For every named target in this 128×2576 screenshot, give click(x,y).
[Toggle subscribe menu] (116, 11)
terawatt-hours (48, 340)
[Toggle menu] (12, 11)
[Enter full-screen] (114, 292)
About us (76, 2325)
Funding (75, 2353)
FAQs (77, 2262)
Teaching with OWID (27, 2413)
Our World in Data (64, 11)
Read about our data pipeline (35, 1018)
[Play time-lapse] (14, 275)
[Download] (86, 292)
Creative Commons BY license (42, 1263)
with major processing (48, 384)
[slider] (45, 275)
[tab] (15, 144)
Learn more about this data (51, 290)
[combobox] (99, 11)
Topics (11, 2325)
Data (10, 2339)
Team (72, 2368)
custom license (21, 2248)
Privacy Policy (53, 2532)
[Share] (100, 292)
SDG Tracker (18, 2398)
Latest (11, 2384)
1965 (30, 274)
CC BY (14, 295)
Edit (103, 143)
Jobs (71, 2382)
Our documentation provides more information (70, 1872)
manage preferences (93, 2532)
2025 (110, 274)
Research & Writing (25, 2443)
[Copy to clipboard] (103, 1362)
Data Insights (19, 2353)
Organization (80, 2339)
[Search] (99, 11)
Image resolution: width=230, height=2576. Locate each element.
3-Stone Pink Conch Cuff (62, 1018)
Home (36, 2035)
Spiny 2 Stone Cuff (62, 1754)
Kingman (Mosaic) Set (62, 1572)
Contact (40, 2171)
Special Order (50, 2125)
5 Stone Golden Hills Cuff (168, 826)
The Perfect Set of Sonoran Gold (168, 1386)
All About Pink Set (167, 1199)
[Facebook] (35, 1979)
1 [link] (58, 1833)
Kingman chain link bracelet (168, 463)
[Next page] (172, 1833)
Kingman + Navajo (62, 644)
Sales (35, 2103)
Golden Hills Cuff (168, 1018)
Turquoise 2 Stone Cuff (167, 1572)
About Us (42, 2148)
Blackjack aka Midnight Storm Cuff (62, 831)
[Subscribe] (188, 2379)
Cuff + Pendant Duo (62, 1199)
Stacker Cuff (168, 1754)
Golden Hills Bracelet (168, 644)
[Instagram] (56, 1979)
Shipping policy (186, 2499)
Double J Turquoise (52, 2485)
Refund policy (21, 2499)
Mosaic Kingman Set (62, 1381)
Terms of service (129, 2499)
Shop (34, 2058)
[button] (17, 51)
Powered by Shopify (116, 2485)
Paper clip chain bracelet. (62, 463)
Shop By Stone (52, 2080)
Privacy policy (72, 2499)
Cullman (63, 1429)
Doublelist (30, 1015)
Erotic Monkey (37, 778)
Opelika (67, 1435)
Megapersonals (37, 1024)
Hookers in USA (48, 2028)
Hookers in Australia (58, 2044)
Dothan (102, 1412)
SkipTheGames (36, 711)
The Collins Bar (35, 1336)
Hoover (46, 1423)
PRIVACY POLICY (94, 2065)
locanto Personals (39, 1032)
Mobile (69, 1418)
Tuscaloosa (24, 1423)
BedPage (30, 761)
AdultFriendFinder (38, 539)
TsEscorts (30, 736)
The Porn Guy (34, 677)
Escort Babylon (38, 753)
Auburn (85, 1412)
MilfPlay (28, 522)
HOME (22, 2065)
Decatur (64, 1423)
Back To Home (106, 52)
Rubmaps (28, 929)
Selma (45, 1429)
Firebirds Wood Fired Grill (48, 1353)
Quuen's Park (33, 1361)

### What is being asked
The required output is the stretch of entries above from the line containing "About us (76, 2325)" through the line containing "[Next page] (172, 1833)", reproduced exactly.

### Completed task
About us (76, 2325)
Funding (75, 2353)
FAQs (77, 2262)
Teaching with OWID (27, 2413)
Our World in Data (64, 11)
Read about our data pipeline (35, 1018)
[Play time-lapse] (14, 275)
[Download] (86, 292)
Creative Commons BY license (42, 1263)
with major processing (48, 384)
[slider] (45, 275)
[tab] (15, 144)
Learn more about this data (51, 290)
[combobox] (99, 11)
Topics (11, 2325)
Data (10, 2339)
Team (72, 2368)
custom license (21, 2248)
Privacy Policy (53, 2532)
[Share] (100, 292)
SDG Tracker (18, 2398)
Latest (11, 2384)
1965 (30, 274)
CC BY (14, 295)
Edit (103, 143)
Jobs (71, 2382)
Our documentation provides more information (70, 1872)
manage preferences (93, 2532)
2025 (110, 274)
Research & Writing (25, 2443)
[Copy to clipboard] (103, 1362)
Data Insights (19, 2353)
Organization (80, 2339)
[Search] (99, 11)
Image resolution: width=230, height=2576. Locate each element.
3-Stone Pink Conch Cuff (62, 1018)
Home (36, 2035)
Spiny 2 Stone Cuff (62, 1754)
Kingman (Mosaic) Set (62, 1572)
Contact (40, 2171)
Special Order (50, 2125)
5 Stone Golden Hills Cuff (168, 826)
The Perfect Set of Sonoran Gold (168, 1386)
All About Pink Set (167, 1199)
[Facebook] (35, 1979)
1 [link] (58, 1833)
Kingman chain link bracelet (168, 463)
[Next page] (172, 1833)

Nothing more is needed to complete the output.